Master of Arts (MA) in Critical GIS and Public Anthropology


Anthropology and Geography


Small-scale mines from the early 20th century are scattered across northeast Washington and specifically the Colville National Forest, but few have been investigated archaeologically. This thesis seeks to place one such mine, R306 Mining Camp, within its historical context and develop a more complete picture of its background, character, and those who lived there, by examining archaeological evidence and archival records. Twenty-nine other historical mines are then used to develop a three-classed hierarchy based on size to determine how R306 Mining Camp compares to similar sites from the same time period.
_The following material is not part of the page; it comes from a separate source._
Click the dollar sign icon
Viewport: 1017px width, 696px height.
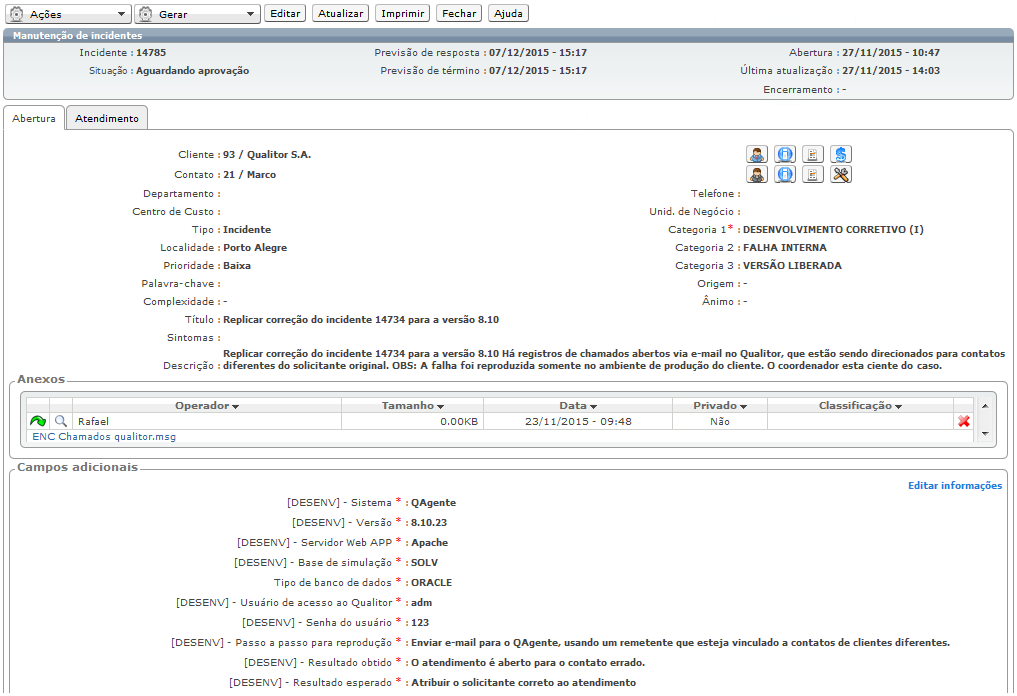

The results of this thesis found that R306 Mining Camp fits within Class 1 of the hierarchy, which includes mines with characteristics comprising of log construction, shallow diggings, small acreage, simple mining technology, and sparse artifact scatters. However, the site has some unusual qualities, namely the log and milled lumber construction chosen for its structures, making them appear made for long-term occupation despite artifactual evidence pointing to short-term use of the site. Archival research found R306 Mining Camp may be related to seven mining claims staked by Elmer Hoage in the 1920s and 1930s, one of which was co-located with a woman. The research demonstrated in this thesis will aid in determining the significance of historical mines in northeast Washington for the National Register of Historic Places and contribute to our understanding of small-scale mines and prospectors in the region.